Building and Testing

The development process followed the same user-centered approach I use for any design project:

  1. Deep workflow understanding: Mapping every step of the manual process
  2. Rapid prototyping: Building a working version in minutes, not weeks
  3. User feedback: Testing with the content designer who requested it
  4. Iterative improvement: Expanding features based on real usage patterns
  5. Team adoption: Rolling out to the broader content design team

The key insight was focusing on workflow optimization, not just feature automation. The plugin needed to fit naturally into existing processes while removing friction.


The Impact

Time savings: Reduced content preparation from 2-3 days to 1-2 hours per project—a 90% time reduction.

Quality improvement:

  • Eliminated naming inconsistencies across design files
  • Prevented translation key conflicts that previously broke developer handoffs
  • Removed manual errors from the key generation process

Process transformation:

  • Content designers could focus on strategy instead of administrative tasks
  • Engineering teams received properly formatted, ready-to-use translation keys
  • Reduced back-and-forth between design and development teams

Team adoption: The plugin became standard workflow for the entire content design team, with engineering teams now able to sync translation keys without additional coordination meetings.


What Made This Work

This project succeeded because I treated it like any UX design challenge: understand the user before building the solution.

The content designer's step-by-step workflow walkthrough revealed automation opportunities I wouldn't have seen by just looking at the end goal. The real insight wasn't about building a faster way to rename layers—it was about removing cognitive overhead so designers could focus on higher-value work.

Starting with a working prototype in hours rather than weeks meant we could test real workflows immediately and iterate based on actual usage, not assumptions.


Technical Architecture

Built using Figma's plugin API with a focus on batch operations and pattern recognition. The naming convention system uses contextual clues from design structure to generate meaningful keys that both humans and systems can understand.
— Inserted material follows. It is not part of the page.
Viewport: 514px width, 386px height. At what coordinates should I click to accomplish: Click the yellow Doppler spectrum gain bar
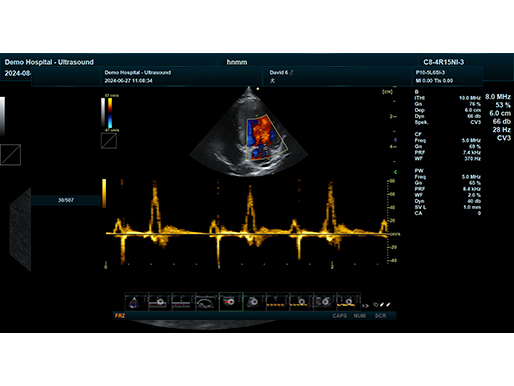click(104, 193)
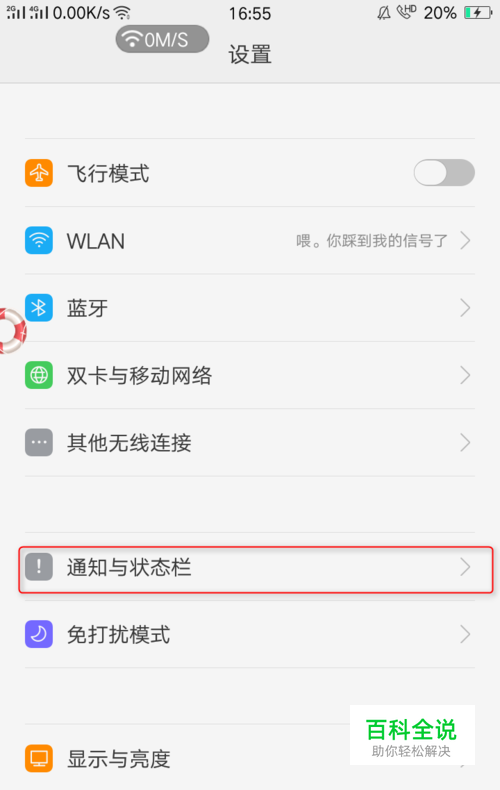
Task: Tap battery indicator in status bar
Action: click(x=478, y=13)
The plugin architecture allows for easy updates to naming patterns as our translation system evolves, making it maintainable for long-term use across different projects and teams.

TL;DR

A content designer approached me about a manual workflow that was taking 2-3 days per project—renaming layers and generating translation keys for our content management system. Instead of just building a quick automation tool, I spent time understanding their exact workflow and pain points. The result was "Keys to the Max," a Figma plugin that reduced the process from days to hours while eliminating consistency errors and improving developer handoffs. Sometimes the best design tools come from listening to real workflow problems rather than assuming what people need.